▸ 摘录段落
* * * *
4 sql_mode的值对尾随空格的比较行为没有影响。

可以看下 utf8 和 utf8mb4 的 PAD_ATTRIBUTE 属性的区别:
[sb1]> select PAD_ATTRIBUTE,count(*) from INFORMATION_SCHEMA.COLLATIONS group by PAD_ATTRIBUTE;
+---------------+----------+
| PAD_ATTRIBUTE | count(*) |
+---------------+----------+
| PAD SPACE | 222 |
| NO PAD | 50 |
+---------------+----------+
2 rows in set (0.00 sec)

[sb1]> select * from INFORMATION_SCHEMA.COLLATIONS where CHARACTER_SET_NAME='utf8mb4' and COLLATION_NAME like 'utf8mb4_0900_ai_ci%' ;
+--------------------+--------------------+-----+------------+-------------+---------+---------------+
| COLLATION_NAME | CHARACTER_SET_NAME | ID | IS_DEFAULT | IS_COMPILED | SORTLEN | PAD_ATTRIBUTE |
+--------------------+--------------------+-----+------------+-------------+---------+---------------+
| utf8mb4_0900_ai_ci | utf8mb4 | 255 | Yes | Yes | 0 | NO PAD |
+--------------------+--------------------+-----+------------+-------------+---------+---------------+
1 row in set (0.00 sec)

[sb1]> select * from INFORMATION_SCHEMA.COLLATIONS where CHARACTER_SET_NAME='utf8' and COLLATION_NAME like '%general_ci%' ;
+-----------------+--------------------+----+------------+-------------+---------+---------------+
| COLLATION_NAME | CHARACTER_SET_NAME | ID | IS_DEFAULT | IS_COMPILED | SORTLEN | PAD_ATTRIBUTE |
+-----------------+--------------------+----+------------+-------------+---------+---------------+
| utf8_general_ci | utf8 | 33 | Yes | Yes | 1 | PAD SPACE |
+-----------------+--------------------+----+------------+-------------+---------+---------------+
1 row in set (0.00 sec)
* * * *
[用于定位文字和元素的条目]

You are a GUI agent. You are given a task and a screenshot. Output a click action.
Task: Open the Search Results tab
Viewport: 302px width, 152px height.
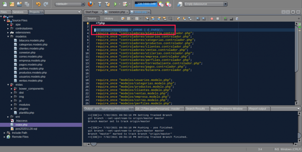[x=195, y=109]
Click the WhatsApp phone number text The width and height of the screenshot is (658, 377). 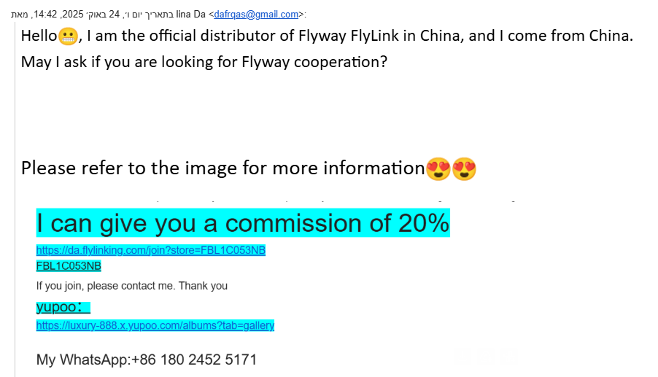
* * * *
▸ 待办任务
1: 在这段关于排序规则的摘录里，utf8mb4_0900_ai_ci 的 PAD_ATTRIBUTE 值是什么？
2: 照原文抄写排序规则摘录中从“4 sql_mode的值对尾随空格的比较行为没有影响。”开始、到“rows in set (0.00 sec)”为止（含这部分）的内容。

▸ 各题答案
1: NO PAD

2:
4 sql_mode的值对尾随空格的比较行为没有影响。

可以看下 utf8 和 utf8mb4 的 PAD_ATTRIBUTE 属性的区别:
[sb1]> select PAD_ATTRIBUTE,count(*) from INFORMATION_SCHEMA.COLLATIONS group by PAD_ATTRIBUTE;
+---------------+----------+
| PAD_ATTRIBUTE | count(*) |
+---------------+----------+
| PAD SPACE | 222 |
| NO PAD | 50 |
+---------------+----------+
2 rows in set (0.00 sec)